» Tekstfragment:

Zijn wens is een prima uitgangspunt voor het bestrijden van
de domheid. Immers alle kennis ligt in de verwondering (Aristoteles).
Vervolgens begint Jules de Corte een stel kindervragen te
stellen en nog stommere antwoorden te geven, zoals waarom zijn de bergen zo
hoog? Die zijn een stut voor de hemelboog en waarom zijn de zeeën zo diep, dat
is omdat ze dienen tot meerdere glorie van God die de wereld schiep.
Geen natuurkundeles gehad.
Er staat ook veel misschien in de tekst.
Maar goed.
De laatste strofe van het lied vraagt ons: waarom zijn de
mensen zo moe? Dat komt door het jachten en jagen en door al die tienduizend
vragen en altijd onderweg naar de vrede toe. In 1963 was dat. Inmiddels is het
onderweg nog veel erger geworden. Vooral met de vrede en dat gejakker en
daarbij voortdurend de blik op dat scherm van het alom aanwezige anti-communicatievehikel:
de smartphone! De domme blik op dat slimme ding.
Waarom de mensen zo dom zijn? Dat vroeg hij niet. We zijn
niet dom, maar moe.
Jules had een goed hart en een kritische blik. En zes
kinderen. Ik zag hem vaak in de trein onderweg naar de vrede toe. Reizigers
zaten toen te suffen, te lezen, te loeren of te luisteren.
Dag meneer De Corte.
Dag meneer Onderweg.
In Vietnam kregen de boeren toen gratis oranje
onkruidbestrijdingsmiddel uit Amerikaanse sproeivliegtuigen. Dat was voor de
wereldvrede.
Jules de Corte was een goed mens en gelovig.
Misschien.
Het is gek, maar als ik dit liedje hoor dan ontroert me dat
nog altijd. En je kunt het zelf ook beleven, op you tube. Op internet staat bijna
alles. Heel slim. Nu wij zelf ook nog.

Geëxtraheerde items:

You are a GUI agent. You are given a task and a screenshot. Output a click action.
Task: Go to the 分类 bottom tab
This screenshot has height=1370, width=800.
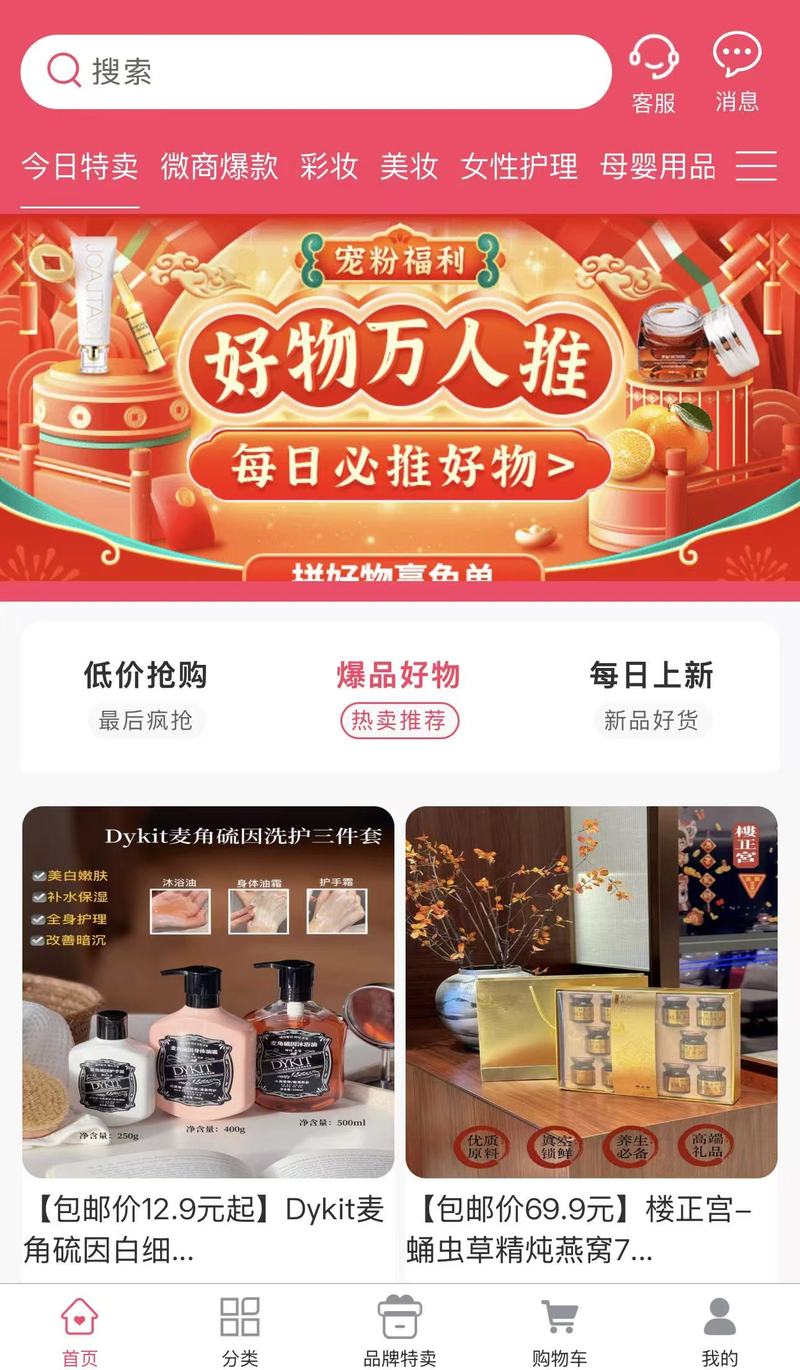coord(240,1330)
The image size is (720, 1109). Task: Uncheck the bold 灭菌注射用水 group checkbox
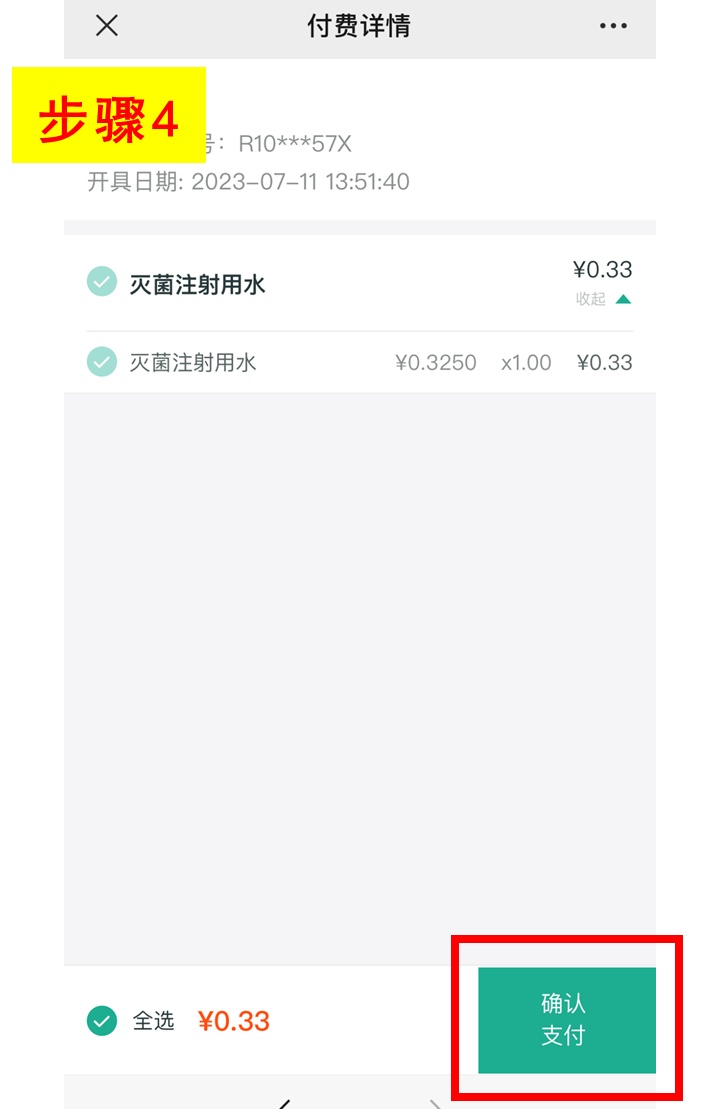point(102,283)
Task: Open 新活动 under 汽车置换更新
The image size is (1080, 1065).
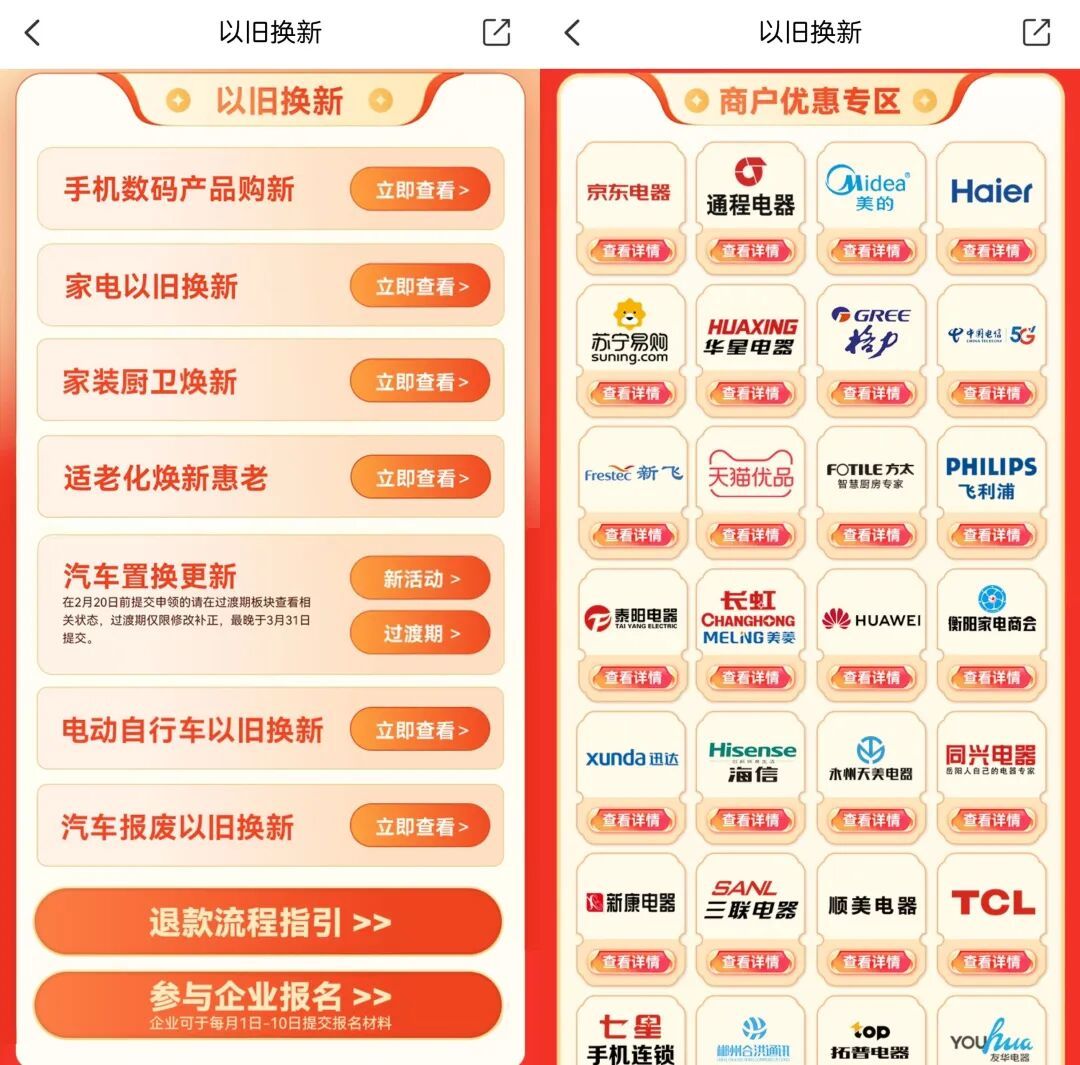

» Opdrachten:
**1)** Hoeveel kinderen had Jules de Corte volgens de tekst over hem?
**2)** Geef het deel van de tekst over Jules de Corte tussen "De laatste strofe" en "Dag meneer Onderweg.", beide inbegrepen, woordelijk weer.

» Oplossingen:
**1)** Zes.

**2)**
De laatste strofe van het lied vraagt ons: waarom zijn de
mensen zo moe? Dat komt door het jachten en jagen en door al die tienduizend
vragen en altijd onderweg naar de vrede toe. In 1963 was dat. Inmiddels is het
onderweg nog veel erger geworden. Vooral met de vrede en dat gejakker en
daarbij voortdurend de blik op dat scherm van het alom aanwezige anti-communicatievehikel:
de smartphone! De domme blik op dat slimme ding.
Waarom de mensen zo dom zijn? Dat vroeg hij niet. We zijn
niet dom, maar moe.
Jules had een goed hart en een kritische blik. En zes
kinderen. Ik zag hem vaak in de trein onderweg naar de vrede toe. Reizigers
zaten toen te suffen, te lezen, te loeren of te luisteren.
Dag meneer De Corte.
Dag meneer Onderweg.